* _Text extract_
— begin —

Single-asset Fund & Portfolio editing from the building screen
Company admins can set or change the Fund and Portfolio of an individual asset directly from the building screen, restricted to a new "Manage Funds & Portfolio" admin role.
What challenge/problem does this solve for users?
Until now, when a company admin needed to change the Fund or Portfolio of a single asset, there was no way to do it from the building screen — every change had to be requested from CS, which forwarded it to the dev team. This created a constant trickle of small support tickets just to update one field, and slowed customers down when their portfolio structure shifted.
For whom is this especially valuable?
Company admins working with portfolios that change frequently — reorganising funds, moving assets between portfolios, or onboarding new buildings into existing structures.
What can the feature do?
Edit the Fund of a single asset directly on the building screen
Edit the Portfolio of a single asset directly on the building screen
Restricted to a new "Manage Funds & Portfolio" role, enabled for admins only
Bulk changes from Company Settings continue to work as before
What are the benefits?

— end —

* _Dataset extract_
— begin —

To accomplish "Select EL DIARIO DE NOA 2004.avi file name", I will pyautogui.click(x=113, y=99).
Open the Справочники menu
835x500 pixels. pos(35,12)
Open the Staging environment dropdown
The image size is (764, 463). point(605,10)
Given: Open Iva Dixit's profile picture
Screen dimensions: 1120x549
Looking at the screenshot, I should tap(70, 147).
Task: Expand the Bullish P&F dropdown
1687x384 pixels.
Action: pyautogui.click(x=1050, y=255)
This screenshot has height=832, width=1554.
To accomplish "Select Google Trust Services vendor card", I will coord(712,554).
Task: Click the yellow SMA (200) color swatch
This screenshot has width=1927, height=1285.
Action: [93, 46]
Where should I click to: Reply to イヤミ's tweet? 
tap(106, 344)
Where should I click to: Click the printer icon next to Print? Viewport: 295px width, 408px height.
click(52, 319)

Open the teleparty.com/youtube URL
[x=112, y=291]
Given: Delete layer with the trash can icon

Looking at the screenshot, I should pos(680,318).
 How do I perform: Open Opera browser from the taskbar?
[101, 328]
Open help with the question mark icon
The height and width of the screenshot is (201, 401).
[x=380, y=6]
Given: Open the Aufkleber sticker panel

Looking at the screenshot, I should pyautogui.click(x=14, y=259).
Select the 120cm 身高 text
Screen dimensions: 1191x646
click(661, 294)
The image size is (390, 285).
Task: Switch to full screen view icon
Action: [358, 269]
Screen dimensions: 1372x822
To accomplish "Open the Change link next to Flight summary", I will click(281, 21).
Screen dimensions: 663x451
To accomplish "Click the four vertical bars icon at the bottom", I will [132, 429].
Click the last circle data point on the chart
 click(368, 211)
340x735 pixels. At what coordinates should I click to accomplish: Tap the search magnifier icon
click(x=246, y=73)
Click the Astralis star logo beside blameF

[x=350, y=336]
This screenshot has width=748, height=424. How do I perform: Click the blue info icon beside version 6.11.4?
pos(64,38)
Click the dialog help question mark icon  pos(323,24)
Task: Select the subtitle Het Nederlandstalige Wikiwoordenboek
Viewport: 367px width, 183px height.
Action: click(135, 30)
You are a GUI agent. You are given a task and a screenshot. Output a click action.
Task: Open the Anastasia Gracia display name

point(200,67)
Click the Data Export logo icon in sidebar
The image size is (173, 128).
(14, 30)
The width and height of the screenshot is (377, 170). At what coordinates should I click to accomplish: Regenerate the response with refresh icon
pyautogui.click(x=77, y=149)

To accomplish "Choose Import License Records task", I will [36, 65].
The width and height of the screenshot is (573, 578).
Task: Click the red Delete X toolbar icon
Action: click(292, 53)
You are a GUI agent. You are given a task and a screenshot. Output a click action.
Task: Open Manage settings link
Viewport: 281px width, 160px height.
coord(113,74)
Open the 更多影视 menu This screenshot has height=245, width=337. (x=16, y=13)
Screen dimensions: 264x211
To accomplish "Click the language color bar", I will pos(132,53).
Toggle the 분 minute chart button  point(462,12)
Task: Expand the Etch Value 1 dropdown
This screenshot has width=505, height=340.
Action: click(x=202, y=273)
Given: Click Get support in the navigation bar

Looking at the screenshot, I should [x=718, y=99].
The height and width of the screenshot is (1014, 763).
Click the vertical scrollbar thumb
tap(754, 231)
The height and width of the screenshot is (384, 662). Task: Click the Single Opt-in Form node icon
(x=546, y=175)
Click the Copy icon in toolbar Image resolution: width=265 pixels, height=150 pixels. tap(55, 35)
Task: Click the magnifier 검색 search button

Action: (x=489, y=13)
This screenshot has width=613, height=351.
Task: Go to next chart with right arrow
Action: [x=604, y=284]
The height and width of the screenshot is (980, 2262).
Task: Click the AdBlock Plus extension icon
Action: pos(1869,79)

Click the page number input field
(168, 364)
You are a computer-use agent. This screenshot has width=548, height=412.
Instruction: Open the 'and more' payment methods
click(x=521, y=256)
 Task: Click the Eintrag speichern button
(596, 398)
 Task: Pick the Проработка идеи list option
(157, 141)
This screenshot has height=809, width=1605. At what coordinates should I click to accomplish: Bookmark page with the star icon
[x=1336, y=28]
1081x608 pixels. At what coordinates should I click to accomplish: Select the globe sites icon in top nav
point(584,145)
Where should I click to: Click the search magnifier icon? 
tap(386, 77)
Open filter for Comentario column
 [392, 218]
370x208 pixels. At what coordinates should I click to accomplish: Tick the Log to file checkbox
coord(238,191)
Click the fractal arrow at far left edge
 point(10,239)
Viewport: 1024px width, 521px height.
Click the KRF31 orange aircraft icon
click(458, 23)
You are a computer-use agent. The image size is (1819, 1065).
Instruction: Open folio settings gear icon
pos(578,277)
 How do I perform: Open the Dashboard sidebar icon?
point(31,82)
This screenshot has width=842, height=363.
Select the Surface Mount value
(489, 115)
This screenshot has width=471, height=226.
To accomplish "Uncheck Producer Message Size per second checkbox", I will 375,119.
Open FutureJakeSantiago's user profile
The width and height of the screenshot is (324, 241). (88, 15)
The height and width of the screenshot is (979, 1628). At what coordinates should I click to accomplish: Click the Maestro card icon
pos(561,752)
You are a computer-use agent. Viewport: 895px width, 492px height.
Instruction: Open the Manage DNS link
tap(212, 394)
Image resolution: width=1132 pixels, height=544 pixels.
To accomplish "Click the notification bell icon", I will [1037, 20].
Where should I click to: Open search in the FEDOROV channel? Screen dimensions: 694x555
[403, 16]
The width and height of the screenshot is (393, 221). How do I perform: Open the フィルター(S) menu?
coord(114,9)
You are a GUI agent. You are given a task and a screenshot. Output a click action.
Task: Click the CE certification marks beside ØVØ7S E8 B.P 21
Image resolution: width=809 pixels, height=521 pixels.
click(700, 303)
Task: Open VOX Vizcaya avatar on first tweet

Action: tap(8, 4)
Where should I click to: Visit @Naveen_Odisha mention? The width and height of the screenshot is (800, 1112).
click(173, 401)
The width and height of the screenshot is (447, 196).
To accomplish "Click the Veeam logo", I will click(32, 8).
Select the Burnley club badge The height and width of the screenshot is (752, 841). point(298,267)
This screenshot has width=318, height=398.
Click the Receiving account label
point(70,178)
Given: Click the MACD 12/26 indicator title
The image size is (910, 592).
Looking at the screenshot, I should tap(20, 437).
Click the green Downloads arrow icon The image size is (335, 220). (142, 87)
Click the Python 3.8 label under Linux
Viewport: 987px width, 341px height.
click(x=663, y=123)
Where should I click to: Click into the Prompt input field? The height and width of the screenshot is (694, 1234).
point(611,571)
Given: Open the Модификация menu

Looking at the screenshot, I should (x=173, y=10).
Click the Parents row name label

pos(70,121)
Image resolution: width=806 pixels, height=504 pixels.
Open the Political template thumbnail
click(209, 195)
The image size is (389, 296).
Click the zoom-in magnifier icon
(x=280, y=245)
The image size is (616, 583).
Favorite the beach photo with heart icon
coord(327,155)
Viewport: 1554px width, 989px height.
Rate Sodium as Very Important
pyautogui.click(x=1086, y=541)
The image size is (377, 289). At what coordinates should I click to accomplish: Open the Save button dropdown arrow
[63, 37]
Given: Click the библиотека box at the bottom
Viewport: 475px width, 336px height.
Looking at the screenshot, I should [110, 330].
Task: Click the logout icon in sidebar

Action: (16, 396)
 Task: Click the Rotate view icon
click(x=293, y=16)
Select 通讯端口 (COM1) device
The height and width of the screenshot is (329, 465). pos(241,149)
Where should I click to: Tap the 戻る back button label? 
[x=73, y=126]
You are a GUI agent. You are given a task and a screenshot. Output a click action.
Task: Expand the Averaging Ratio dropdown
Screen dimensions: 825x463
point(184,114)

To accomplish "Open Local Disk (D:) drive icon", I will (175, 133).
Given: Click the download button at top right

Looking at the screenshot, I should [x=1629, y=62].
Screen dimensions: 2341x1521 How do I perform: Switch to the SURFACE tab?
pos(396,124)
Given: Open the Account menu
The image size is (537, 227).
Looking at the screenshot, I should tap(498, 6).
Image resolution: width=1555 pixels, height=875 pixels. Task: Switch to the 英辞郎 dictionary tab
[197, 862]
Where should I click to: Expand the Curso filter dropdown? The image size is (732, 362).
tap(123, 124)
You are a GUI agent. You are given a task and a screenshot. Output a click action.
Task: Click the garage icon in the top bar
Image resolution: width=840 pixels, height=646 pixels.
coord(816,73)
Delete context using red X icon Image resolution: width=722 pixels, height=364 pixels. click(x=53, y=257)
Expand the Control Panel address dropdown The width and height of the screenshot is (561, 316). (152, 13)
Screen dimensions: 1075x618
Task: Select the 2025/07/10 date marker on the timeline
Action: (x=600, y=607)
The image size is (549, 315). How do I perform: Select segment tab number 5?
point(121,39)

— end —

* _What you will do_
**A.** Copy from the release note on Fund and Portfolio editing the stretch from "What challenge/problem does" through "into existing structures.", word for word.
**B.** Carry on the release note on Fund and Portfolio editing from where it stops.

* _Results in order_
**A.**
What challenge/problem does this solve for users?
Until now, when a company admin needed to change the Fund or Portfolio of a single asset, there was no way to do it from the building screen — every change had to be requested from CS, which forwarded it to the dev team. This created a constant trickle of small support tickets just to update one field, and slowed customers down when their portfolio structure shifted.
For whom is this especially valuable?
Company admins working with portfolios that change frequently — reorganising funds, moving assets between portfolios, or onboarding new buildings into existing structures.

**B.**
Admins no longer have to file a support ticket for a single fund or portfolio change — they can do it themselves on the building screen in seconds. This frees up CS and engineering time and gives customers immediate control over their portfolio structure.
Building Out of Management — Deactivate and Reactivate Buildings
A clean way to mark a building as inactive when a property manager stops managing it — freezing all activity while keeping the full history accessible to authorised users.
What challenge/problem does this solve for users?
When a property manager stops managing a building, today there is no clean way to handle it. The building stays fully active (so notifications, tickets and integrations keep running for someone who shouldn't be touching it) or it gets removed entirely (so the outgoing manager loses access to the history they still need for handover). Both options cause real problems — typically for several months after a handover, when the outgoing manager still gets asked questions about prior work.
For whom is this especially valuable?
Property managers handing buildings over to other managers, and the tenants and suppliers connected to those buildings who need to understand why a previously active building is no longer accepting actions.
What can the feature do?
Deactivate a building from building settings, with a warning dialog listing every consequence before confirmation
Optionally revoke all user access in the same step, or keep users on read-only access
Hide inactive buildings from the dashboard by default, with a filter to show them when needed
Read-only access to all historical data (tickets, projects, documents, contacts, certificates) on inactive buildings
Clear message shown to tenants and suppliers explaining the building is no longer under active management
Reactivate a building later, restoring soft-deleted relations automatically
What are the benefits?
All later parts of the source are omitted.